### How to complete this task
Pull every line holding the word "will" from the data below and copy it.
*** Begin section ***
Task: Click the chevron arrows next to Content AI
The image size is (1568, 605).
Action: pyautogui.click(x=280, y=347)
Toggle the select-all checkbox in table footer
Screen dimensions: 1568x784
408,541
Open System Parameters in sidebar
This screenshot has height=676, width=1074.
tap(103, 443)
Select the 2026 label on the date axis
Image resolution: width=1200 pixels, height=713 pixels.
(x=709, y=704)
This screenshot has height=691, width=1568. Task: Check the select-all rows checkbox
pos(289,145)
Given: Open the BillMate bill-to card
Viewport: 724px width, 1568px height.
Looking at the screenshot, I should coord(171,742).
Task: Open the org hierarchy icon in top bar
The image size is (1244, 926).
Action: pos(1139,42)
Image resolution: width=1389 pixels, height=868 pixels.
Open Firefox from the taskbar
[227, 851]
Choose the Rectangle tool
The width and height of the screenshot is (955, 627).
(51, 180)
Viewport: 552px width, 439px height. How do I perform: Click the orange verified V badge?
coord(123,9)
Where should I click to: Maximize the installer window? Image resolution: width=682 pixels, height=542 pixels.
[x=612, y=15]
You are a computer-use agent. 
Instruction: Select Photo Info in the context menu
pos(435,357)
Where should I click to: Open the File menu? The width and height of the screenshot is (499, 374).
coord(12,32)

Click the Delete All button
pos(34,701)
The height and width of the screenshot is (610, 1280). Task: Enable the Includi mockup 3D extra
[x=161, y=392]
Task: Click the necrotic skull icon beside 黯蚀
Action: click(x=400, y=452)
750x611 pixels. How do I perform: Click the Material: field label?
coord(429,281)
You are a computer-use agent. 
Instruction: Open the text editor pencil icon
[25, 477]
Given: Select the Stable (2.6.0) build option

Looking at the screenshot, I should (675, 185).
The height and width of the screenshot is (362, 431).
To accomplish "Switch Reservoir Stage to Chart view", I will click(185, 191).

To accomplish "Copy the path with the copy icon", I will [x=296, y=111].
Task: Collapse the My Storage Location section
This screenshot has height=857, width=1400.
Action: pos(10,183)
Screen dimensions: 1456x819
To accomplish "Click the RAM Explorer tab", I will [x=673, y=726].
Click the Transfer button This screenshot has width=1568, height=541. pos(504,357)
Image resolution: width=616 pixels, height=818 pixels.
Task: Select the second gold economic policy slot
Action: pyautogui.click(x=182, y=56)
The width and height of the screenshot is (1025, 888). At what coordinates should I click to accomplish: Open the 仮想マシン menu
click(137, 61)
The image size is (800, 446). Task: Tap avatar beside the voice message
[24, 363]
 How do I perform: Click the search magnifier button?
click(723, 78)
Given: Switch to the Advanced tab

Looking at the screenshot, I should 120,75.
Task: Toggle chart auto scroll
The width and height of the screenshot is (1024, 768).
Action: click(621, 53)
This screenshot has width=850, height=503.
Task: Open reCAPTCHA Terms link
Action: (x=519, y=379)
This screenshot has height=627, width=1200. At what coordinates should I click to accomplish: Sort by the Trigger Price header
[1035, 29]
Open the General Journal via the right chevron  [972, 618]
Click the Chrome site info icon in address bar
*** End section ***
### Reply
To accomplish "Switch Reservoir Stage to Chart view", I will click(185, 191).
To accomplish "Copy the path with the copy icon", I will [x=296, y=111].
To accomplish "Click the RAM Explorer tab", I will [x=673, y=726].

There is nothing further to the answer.